Do this
Copy the material below word for word, from the line with "Given: Open the Favorites hub icon" up to and including the line with "Looking at the screenshot, I should pos(639,31).".

Given records
※
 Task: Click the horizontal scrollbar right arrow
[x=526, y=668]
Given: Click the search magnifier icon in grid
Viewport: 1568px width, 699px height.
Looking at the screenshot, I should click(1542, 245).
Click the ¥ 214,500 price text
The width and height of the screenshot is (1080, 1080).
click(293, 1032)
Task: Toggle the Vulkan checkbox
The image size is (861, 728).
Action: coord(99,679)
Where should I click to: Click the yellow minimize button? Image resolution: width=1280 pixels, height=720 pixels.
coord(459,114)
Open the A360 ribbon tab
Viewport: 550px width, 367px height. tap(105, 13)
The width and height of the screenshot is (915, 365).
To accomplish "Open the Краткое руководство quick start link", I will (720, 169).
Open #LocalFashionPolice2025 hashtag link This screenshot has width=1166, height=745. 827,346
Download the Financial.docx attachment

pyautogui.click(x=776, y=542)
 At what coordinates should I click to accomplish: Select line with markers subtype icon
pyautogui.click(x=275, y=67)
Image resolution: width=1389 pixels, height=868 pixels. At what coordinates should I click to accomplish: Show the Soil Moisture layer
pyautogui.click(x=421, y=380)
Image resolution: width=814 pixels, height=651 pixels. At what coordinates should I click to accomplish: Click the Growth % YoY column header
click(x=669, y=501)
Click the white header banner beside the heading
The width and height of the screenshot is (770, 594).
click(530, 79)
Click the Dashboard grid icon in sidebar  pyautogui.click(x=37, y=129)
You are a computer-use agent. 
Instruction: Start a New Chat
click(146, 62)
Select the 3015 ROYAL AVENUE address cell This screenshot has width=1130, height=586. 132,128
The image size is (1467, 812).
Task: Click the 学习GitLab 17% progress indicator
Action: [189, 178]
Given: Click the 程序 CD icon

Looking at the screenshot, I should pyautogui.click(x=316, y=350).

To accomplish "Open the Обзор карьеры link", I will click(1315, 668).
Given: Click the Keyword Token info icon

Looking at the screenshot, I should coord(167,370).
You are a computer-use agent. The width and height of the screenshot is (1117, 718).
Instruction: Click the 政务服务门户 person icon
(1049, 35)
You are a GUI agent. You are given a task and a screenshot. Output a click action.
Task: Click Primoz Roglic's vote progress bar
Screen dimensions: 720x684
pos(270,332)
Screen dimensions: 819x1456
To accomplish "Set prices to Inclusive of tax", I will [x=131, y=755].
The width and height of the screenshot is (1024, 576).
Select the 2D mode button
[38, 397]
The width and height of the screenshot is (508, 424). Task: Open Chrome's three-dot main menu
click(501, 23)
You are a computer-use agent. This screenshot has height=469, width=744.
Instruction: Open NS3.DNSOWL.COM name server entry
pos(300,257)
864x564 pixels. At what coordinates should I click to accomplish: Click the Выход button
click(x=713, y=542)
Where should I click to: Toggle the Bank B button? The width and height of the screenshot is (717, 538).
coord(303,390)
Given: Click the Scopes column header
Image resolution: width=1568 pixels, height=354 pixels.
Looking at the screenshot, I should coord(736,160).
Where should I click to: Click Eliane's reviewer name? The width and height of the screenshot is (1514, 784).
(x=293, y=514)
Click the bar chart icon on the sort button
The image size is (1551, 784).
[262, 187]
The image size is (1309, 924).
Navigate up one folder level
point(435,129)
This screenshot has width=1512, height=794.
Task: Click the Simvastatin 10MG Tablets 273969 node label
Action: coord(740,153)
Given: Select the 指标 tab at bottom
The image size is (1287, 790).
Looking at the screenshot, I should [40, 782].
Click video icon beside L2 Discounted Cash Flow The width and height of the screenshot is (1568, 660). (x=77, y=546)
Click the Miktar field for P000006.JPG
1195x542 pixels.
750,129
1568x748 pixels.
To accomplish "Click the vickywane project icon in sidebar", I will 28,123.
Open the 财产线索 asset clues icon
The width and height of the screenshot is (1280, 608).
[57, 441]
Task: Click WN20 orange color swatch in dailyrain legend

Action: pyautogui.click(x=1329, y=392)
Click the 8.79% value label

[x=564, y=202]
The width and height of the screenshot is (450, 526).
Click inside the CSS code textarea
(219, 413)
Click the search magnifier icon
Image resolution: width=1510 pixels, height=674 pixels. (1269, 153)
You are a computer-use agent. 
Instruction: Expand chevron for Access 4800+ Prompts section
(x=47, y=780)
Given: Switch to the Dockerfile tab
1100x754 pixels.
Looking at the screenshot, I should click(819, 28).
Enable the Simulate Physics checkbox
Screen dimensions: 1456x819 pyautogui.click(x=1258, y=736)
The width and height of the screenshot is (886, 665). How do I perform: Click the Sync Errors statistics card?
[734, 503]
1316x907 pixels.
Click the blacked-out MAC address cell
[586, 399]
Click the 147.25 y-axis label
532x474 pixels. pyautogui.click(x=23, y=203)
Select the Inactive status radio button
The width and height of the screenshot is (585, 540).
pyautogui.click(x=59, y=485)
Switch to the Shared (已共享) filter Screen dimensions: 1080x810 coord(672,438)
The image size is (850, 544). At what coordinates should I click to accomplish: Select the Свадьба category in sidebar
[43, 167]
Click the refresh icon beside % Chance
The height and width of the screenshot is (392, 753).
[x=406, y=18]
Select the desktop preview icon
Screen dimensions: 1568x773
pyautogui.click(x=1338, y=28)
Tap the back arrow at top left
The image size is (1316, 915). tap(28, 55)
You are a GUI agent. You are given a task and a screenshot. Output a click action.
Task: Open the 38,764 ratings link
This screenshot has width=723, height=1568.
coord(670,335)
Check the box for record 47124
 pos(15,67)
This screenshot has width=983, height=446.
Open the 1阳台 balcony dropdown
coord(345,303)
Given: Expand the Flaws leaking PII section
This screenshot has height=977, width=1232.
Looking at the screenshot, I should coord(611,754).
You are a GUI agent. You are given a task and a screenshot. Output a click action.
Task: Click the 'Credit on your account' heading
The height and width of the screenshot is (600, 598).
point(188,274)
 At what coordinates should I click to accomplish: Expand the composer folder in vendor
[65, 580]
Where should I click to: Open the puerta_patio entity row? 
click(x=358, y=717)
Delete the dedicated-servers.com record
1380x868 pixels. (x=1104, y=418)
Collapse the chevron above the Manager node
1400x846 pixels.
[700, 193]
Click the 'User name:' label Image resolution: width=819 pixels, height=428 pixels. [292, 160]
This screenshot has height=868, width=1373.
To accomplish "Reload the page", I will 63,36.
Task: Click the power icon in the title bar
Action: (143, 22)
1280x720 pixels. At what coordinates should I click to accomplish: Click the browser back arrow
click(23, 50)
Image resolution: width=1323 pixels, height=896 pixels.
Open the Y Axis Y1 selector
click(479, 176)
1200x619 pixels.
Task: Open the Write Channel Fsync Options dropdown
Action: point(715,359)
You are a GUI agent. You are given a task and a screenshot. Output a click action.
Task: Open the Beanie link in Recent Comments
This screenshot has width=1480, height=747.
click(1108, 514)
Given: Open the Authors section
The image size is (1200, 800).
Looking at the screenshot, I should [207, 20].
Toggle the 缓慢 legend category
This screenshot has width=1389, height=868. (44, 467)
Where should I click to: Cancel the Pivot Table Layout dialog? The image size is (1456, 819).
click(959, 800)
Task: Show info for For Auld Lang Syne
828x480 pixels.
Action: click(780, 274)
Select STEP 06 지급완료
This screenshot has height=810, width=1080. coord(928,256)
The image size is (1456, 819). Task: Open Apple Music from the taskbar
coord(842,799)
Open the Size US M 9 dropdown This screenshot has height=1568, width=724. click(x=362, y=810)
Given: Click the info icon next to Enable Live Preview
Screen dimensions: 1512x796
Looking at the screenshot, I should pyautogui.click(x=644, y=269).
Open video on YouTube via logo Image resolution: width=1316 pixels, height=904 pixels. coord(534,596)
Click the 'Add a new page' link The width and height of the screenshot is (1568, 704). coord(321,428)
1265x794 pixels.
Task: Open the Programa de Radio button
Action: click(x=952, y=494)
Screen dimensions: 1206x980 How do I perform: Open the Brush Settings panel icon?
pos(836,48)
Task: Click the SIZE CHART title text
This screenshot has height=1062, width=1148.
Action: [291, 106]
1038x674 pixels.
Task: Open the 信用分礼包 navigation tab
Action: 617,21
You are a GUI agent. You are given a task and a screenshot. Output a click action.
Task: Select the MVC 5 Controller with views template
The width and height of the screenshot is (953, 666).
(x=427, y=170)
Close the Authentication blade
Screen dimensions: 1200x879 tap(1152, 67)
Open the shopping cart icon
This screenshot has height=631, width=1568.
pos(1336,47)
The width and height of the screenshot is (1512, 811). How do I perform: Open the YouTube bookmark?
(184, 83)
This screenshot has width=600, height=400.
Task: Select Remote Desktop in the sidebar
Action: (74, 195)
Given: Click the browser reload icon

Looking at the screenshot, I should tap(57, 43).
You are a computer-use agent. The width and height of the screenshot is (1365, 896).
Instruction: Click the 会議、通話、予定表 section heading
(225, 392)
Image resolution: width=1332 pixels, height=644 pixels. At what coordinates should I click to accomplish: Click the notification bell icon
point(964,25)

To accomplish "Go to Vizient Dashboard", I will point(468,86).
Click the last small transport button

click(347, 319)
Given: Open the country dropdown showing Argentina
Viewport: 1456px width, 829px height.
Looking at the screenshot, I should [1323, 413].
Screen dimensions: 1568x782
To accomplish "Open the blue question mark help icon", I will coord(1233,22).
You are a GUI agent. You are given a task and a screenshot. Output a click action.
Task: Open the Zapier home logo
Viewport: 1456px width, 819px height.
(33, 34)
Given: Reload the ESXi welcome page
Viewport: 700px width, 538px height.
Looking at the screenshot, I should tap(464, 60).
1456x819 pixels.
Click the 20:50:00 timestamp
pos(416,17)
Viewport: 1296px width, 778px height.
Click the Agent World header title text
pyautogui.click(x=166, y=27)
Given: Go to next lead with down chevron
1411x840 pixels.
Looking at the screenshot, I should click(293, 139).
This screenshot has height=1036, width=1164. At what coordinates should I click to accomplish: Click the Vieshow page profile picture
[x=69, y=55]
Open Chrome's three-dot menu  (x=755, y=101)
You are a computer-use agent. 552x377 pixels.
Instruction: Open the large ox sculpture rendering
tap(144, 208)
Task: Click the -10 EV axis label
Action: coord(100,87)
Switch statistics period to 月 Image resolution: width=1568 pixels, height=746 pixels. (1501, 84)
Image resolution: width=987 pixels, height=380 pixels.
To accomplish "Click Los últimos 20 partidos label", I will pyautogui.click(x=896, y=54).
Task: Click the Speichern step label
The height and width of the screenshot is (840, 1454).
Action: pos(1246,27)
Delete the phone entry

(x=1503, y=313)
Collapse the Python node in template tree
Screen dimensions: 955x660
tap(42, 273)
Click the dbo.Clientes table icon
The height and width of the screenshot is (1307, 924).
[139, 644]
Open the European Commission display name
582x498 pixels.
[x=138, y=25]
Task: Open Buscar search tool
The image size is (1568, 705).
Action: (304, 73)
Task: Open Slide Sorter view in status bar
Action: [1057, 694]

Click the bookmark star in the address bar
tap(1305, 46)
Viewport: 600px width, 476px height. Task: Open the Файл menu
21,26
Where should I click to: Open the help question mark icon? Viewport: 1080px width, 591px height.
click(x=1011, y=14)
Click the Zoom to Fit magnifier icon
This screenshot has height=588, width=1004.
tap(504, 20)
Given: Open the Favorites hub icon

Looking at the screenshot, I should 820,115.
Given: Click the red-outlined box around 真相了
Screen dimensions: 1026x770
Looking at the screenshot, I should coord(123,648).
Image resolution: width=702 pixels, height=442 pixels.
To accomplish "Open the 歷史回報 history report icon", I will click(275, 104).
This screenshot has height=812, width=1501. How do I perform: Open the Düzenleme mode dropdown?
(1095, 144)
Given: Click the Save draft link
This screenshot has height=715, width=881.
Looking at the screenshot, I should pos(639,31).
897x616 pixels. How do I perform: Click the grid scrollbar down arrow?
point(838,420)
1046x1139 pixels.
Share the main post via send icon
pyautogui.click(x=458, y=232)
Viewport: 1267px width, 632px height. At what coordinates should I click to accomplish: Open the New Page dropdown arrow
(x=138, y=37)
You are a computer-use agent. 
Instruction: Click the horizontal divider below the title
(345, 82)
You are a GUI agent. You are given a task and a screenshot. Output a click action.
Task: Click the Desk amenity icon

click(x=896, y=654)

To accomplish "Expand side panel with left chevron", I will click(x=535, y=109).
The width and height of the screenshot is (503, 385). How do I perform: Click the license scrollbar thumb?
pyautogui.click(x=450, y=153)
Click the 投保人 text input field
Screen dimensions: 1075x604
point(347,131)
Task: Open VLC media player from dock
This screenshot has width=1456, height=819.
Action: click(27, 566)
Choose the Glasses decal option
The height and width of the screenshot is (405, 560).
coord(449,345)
※
Task response
Given: Open the Favorites hub icon

Looking at the screenshot, I should 820,115.
Given: Click the red-outlined box around 真相了
Screen dimensions: 1026x770
Looking at the screenshot, I should coord(123,648).
Image resolution: width=702 pixels, height=442 pixels.
To accomplish "Open the 歷史回報 history report icon", I will click(275, 104).
This screenshot has height=812, width=1501. How do I perform: Open the Düzenleme mode dropdown?
(1095, 144)
Given: Click the Save draft link
This screenshot has height=715, width=881.
Looking at the screenshot, I should pos(639,31).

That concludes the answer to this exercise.